Unfortunately, diagnostic delay in correctly establishing a diagnosis of PNES is all too common and outcomes may indeed be poor, as Dr. Carlson states. Patient management is often very complex, and clear information with straightforward communication is an essential aspect for the patient, their family, and for other clinicians. Indeed, the effects of misinformation about the nature of seizures, often sustained over many years and associated with mismanagement (e.g., unnecessary use of antiepileptic drugs), contribute both to the psychological difficulties for an individual patient with PNES and the physical risks of inappropriate management, which may be serious and even life-threatening. Withdrawal of inappropriately prescribed antiepileptic drug treatment does not lead to an increase in PNES and may improve outcome if done at the time the diagnosis is explained to patients. It therefore seems most irresponsible to suggest that many cases of PNES may in fact be epileptic in nature without more robust evidence to support this statement.
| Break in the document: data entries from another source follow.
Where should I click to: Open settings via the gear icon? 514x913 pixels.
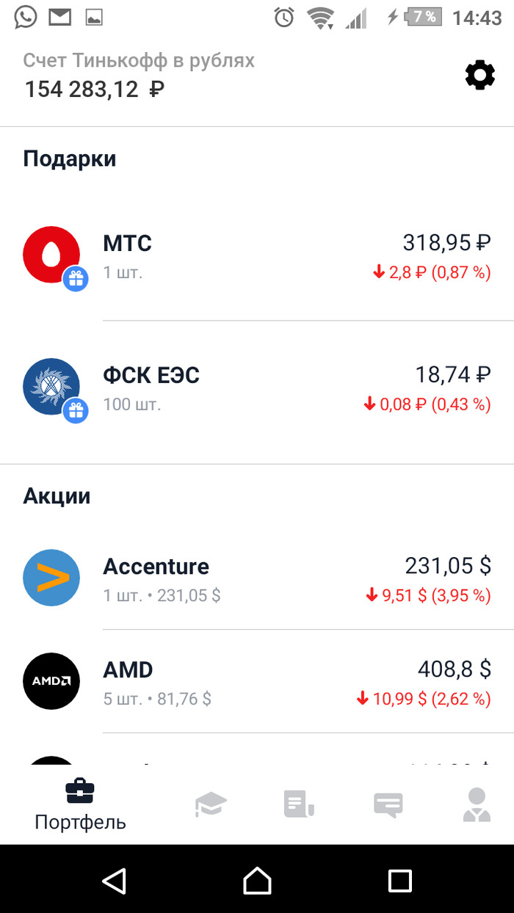point(480,76)
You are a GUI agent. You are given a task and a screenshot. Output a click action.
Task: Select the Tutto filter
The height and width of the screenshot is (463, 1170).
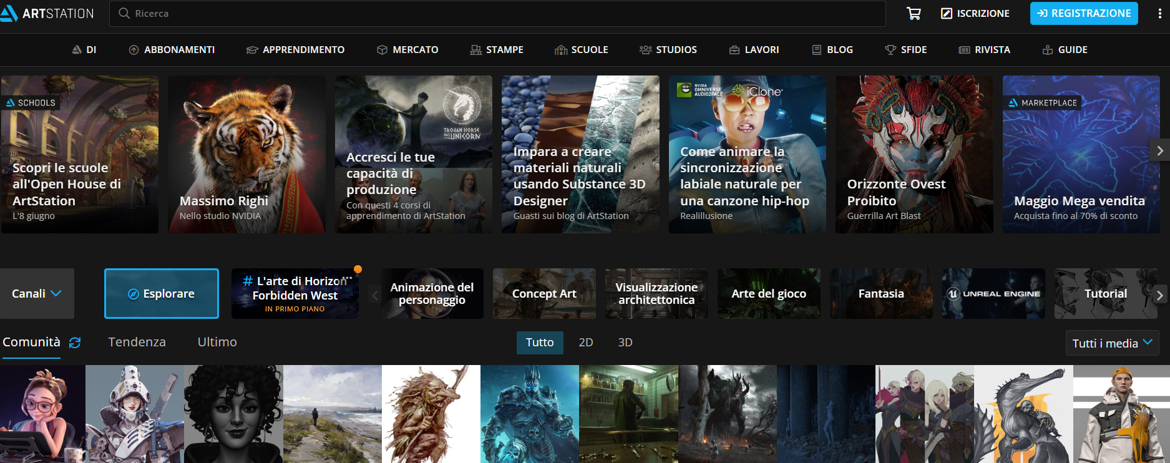click(539, 343)
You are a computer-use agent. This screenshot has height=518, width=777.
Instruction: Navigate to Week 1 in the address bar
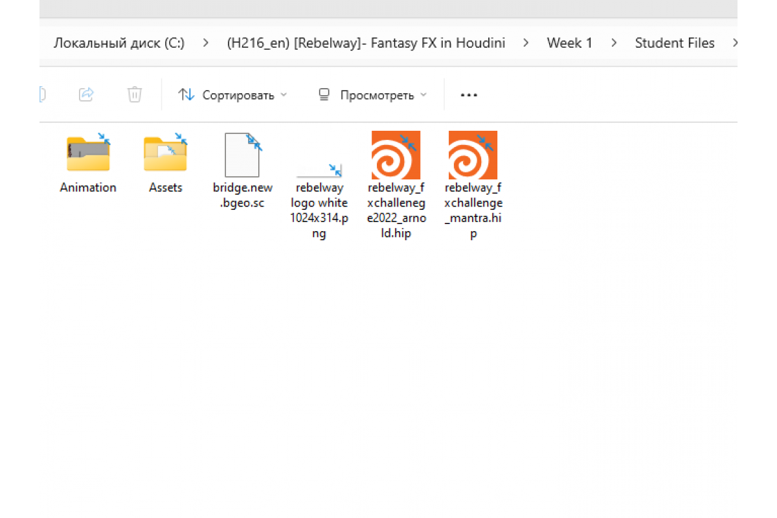pos(569,43)
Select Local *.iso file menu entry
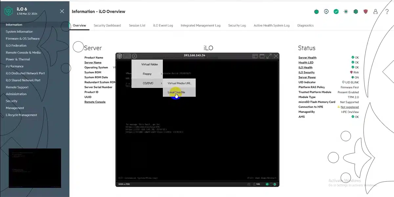This screenshot has width=394, height=197. pos(176,92)
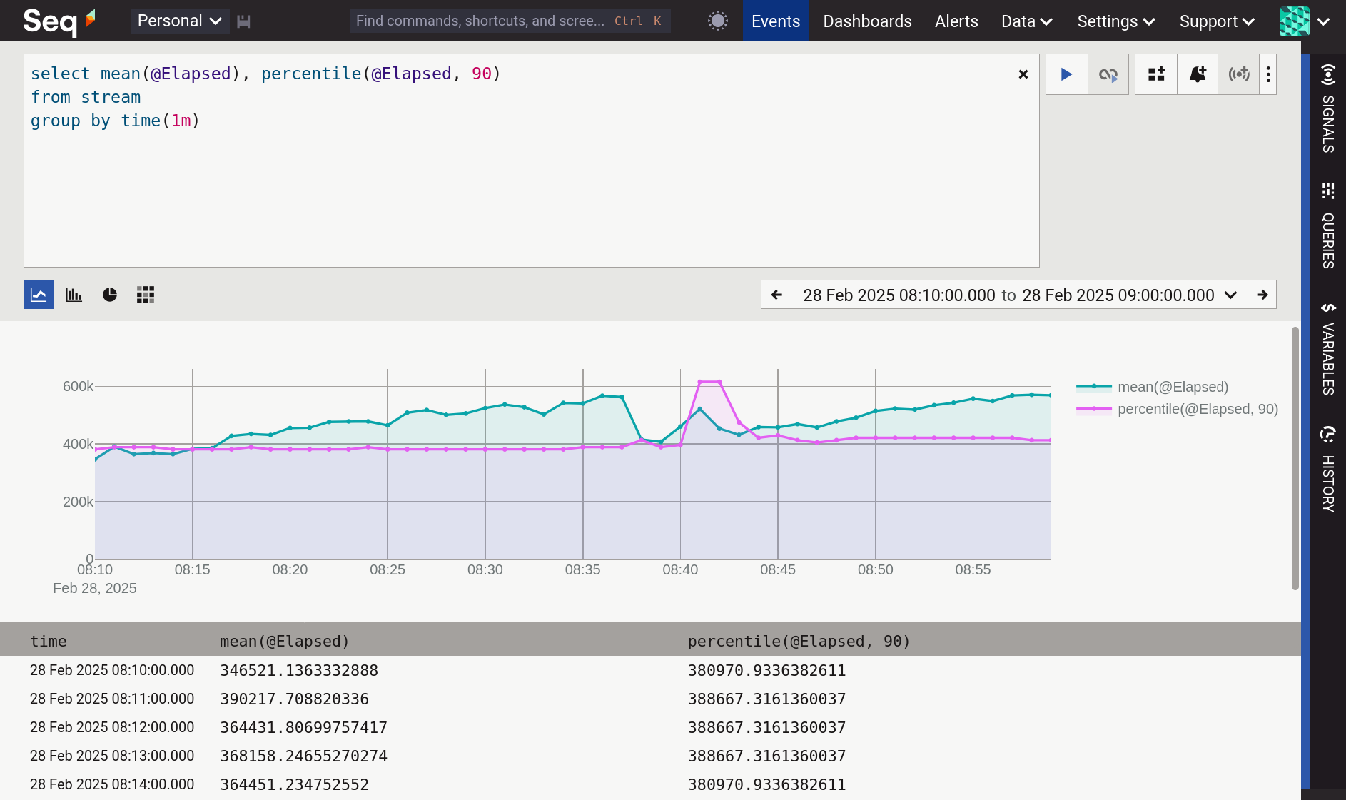1346x800 pixels.
Task: Click the add signal icon
Action: pyautogui.click(x=1238, y=74)
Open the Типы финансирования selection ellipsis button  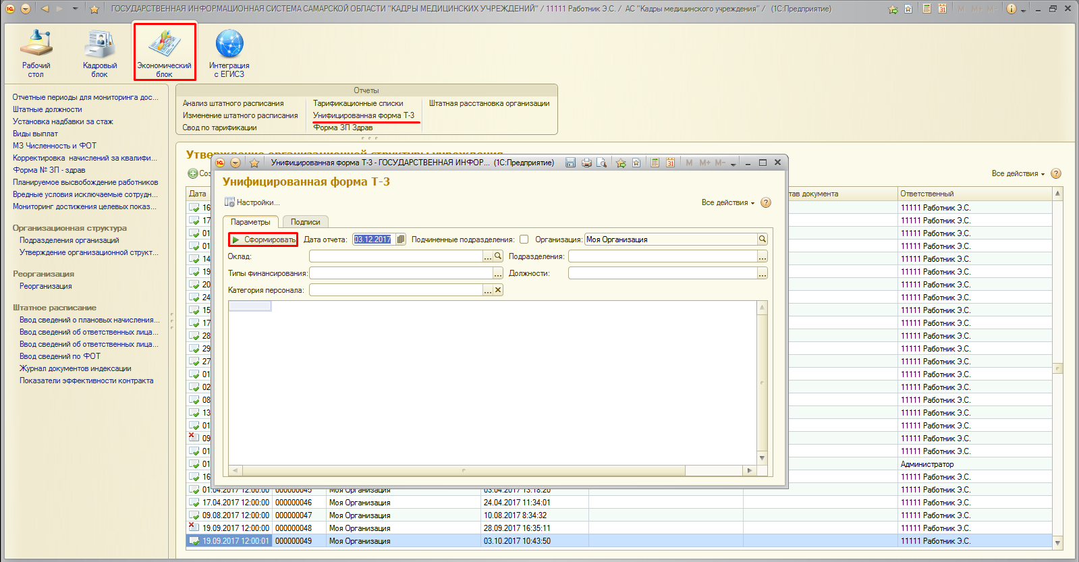(x=497, y=274)
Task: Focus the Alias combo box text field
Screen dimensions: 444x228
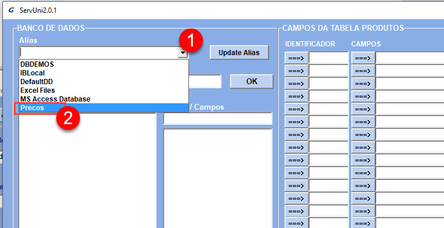Action: click(x=99, y=53)
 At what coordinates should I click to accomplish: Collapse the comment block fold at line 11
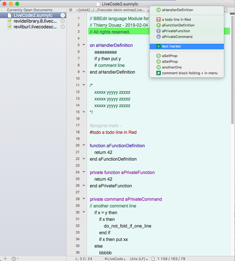click(84, 85)
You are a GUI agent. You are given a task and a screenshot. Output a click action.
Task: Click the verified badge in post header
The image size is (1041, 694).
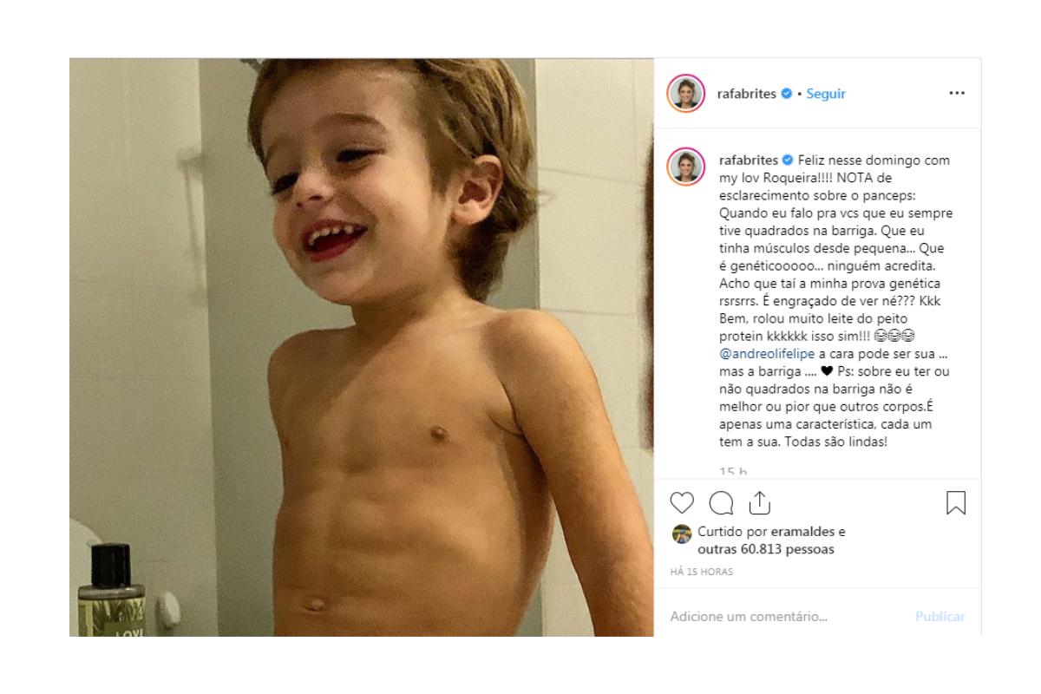point(786,94)
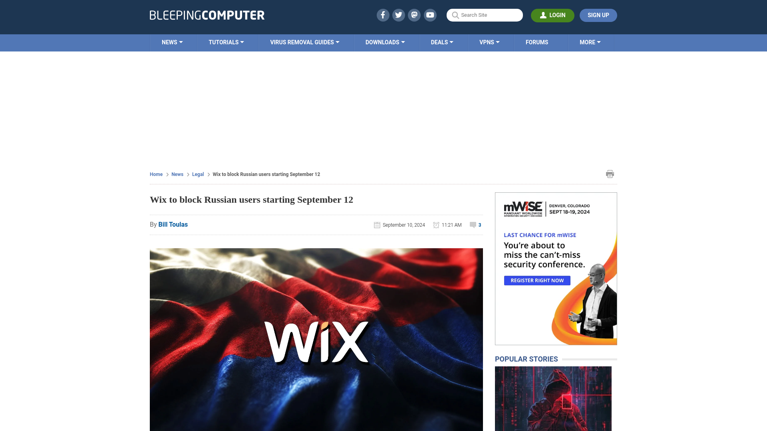The image size is (767, 431).
Task: Click the LOGIN button icon
Action: click(543, 15)
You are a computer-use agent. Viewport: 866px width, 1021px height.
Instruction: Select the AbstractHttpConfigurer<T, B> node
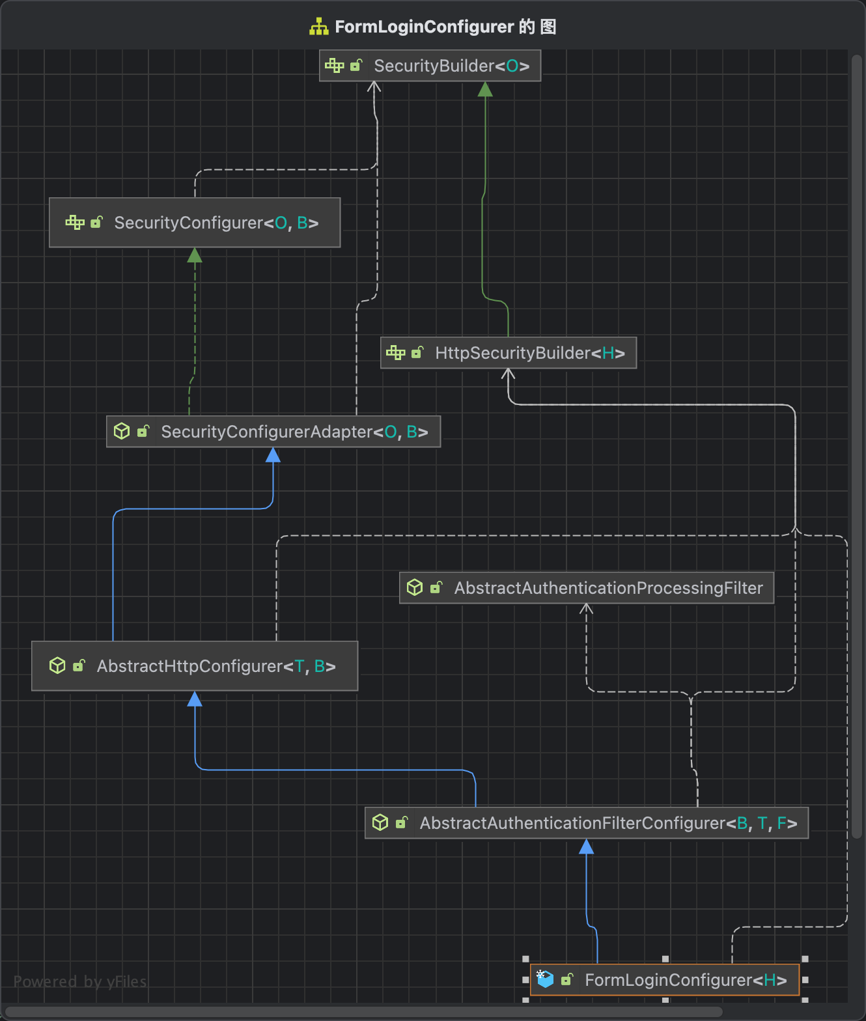[216, 666]
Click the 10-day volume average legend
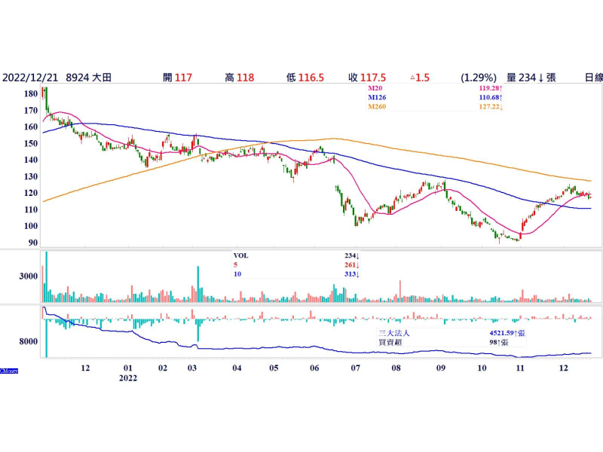Viewport: 603px width, 452px height. click(236, 274)
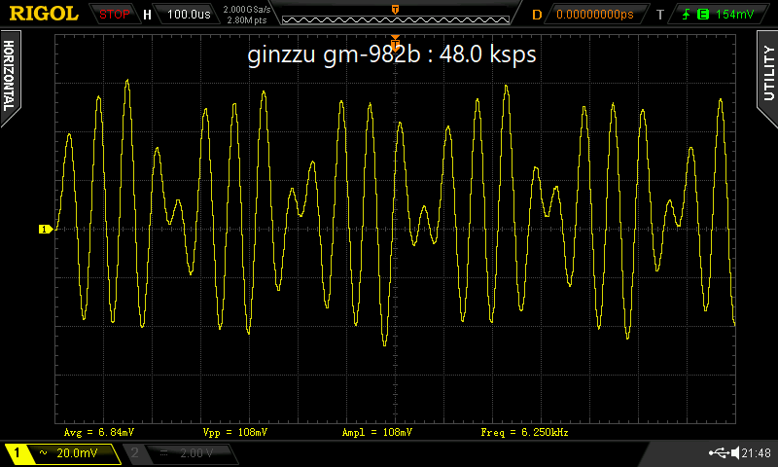Click the Vpp = 108mV measurement
Image resolution: width=778 pixels, height=467 pixels.
pos(238,431)
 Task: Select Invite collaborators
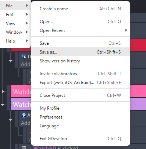(81, 74)
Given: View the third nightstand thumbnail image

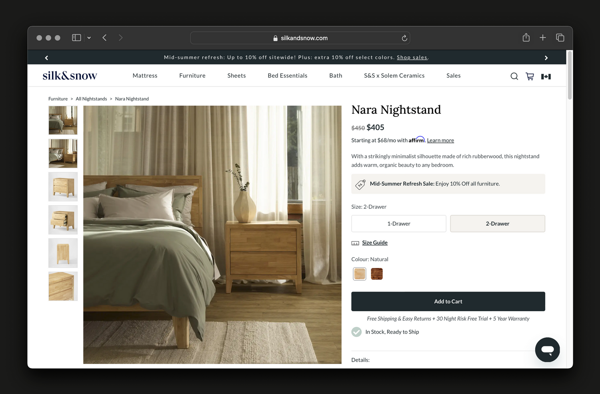Looking at the screenshot, I should coord(63,187).
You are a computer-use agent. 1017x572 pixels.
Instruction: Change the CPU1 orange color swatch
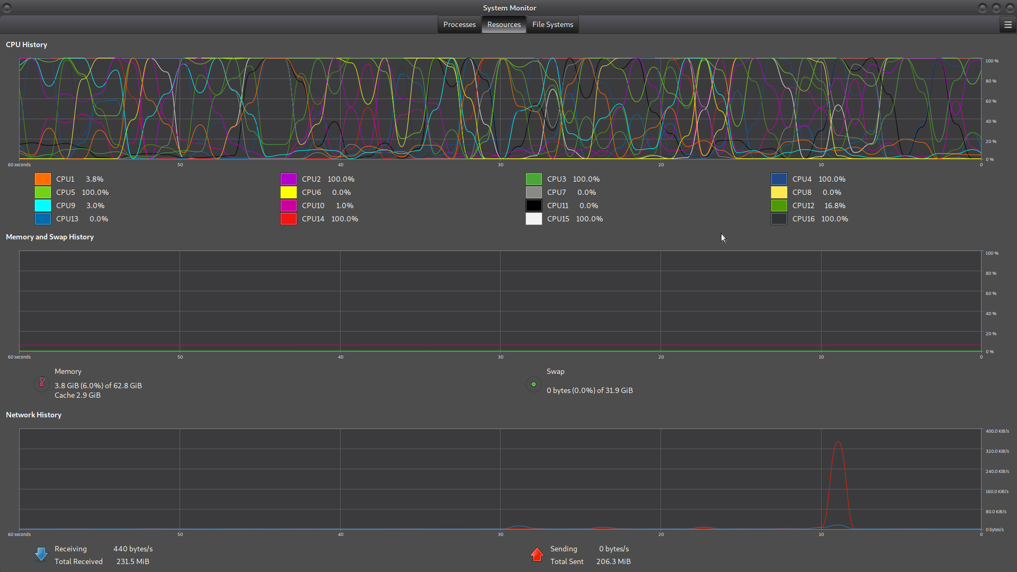point(43,179)
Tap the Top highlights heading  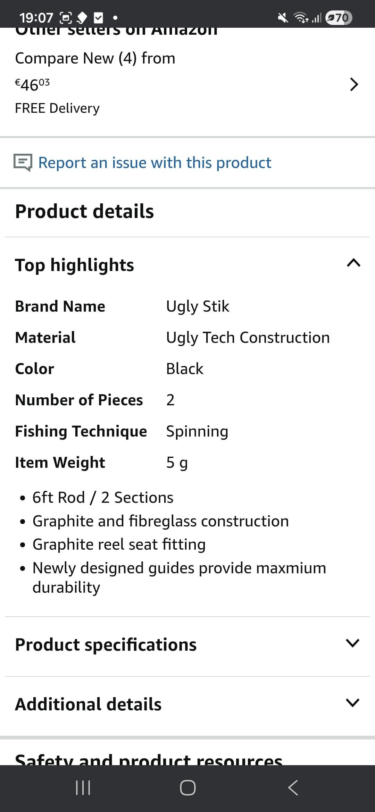tap(74, 265)
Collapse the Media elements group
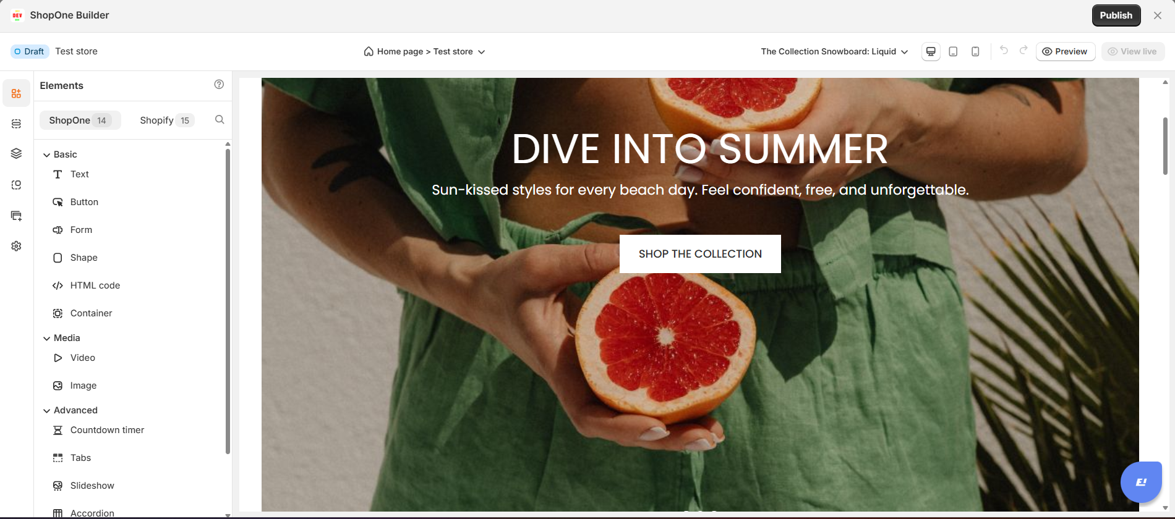Image resolution: width=1175 pixels, height=519 pixels. pyautogui.click(x=61, y=338)
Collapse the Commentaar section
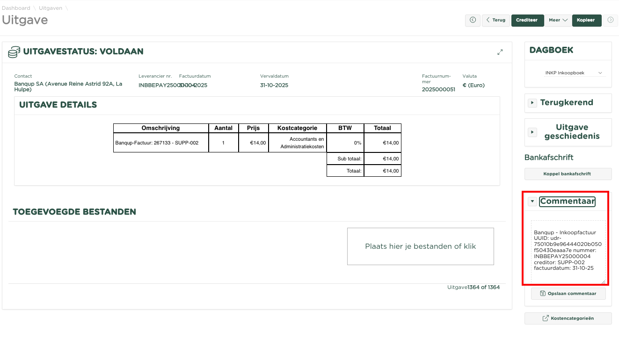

We do not know Dr. Carlson's level of experience in diagnosis of seizure disorders but are very concerned about her misunderstanding or misrepresentation of the evidence about PNES.
The author states in the last paragraph “Clinicians and PNES researchers need to revisit diagnostic practice.” This goal was precisely why the ILAE Task Force on PNES was formed, and much progress has already been made; future improvements require increasing numbers of specialist personnel trained in diagnosis and management of PNES, to reduce the confusion produced by non-specialist opinion.